RAW DATA:
==================================================
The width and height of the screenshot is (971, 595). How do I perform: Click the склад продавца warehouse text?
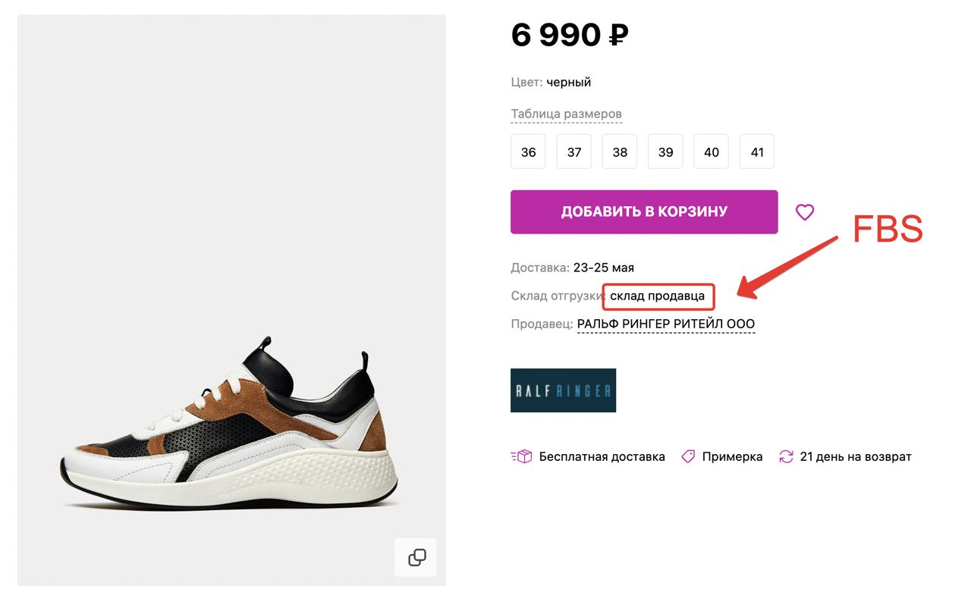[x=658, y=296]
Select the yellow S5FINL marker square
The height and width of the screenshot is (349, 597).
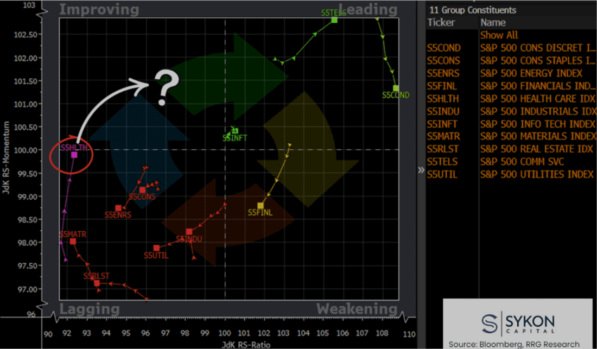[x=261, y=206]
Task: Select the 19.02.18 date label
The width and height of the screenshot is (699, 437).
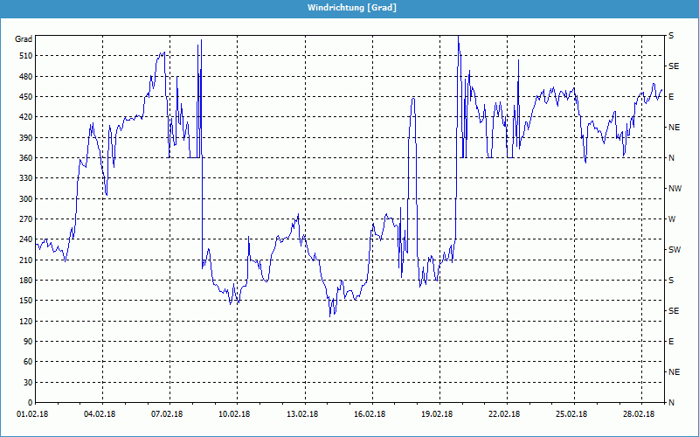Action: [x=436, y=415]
==================================================
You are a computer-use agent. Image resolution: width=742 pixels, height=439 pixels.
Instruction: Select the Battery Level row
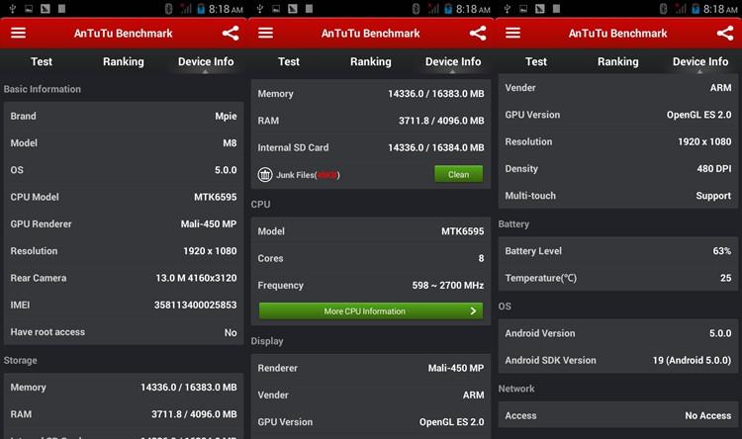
==================================================
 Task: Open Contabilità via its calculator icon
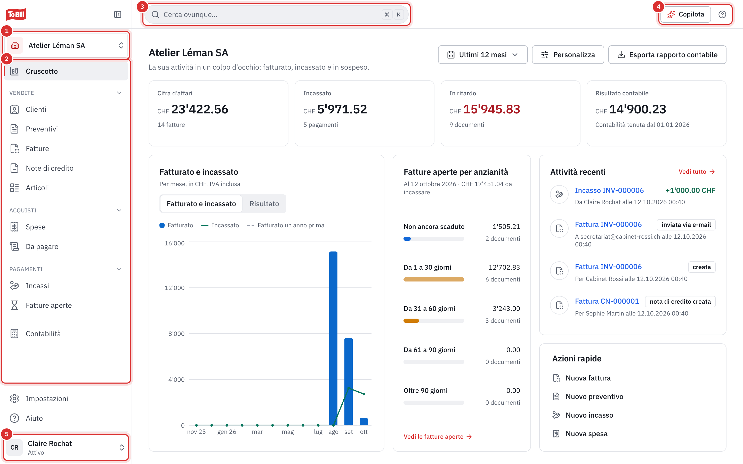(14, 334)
==================================================
WORK INSTRUCTION: From the data above, output only the lines between the line containing "You are a computer-use" and the line containing "Instruction: Select the Battery Level row", inclusive, exactly as written.

RESULT OF THIS TASK:
You are a computer-use agent. Image resolution: width=742 pixels, height=439 pixels.
Instruction: Select the Battery Level row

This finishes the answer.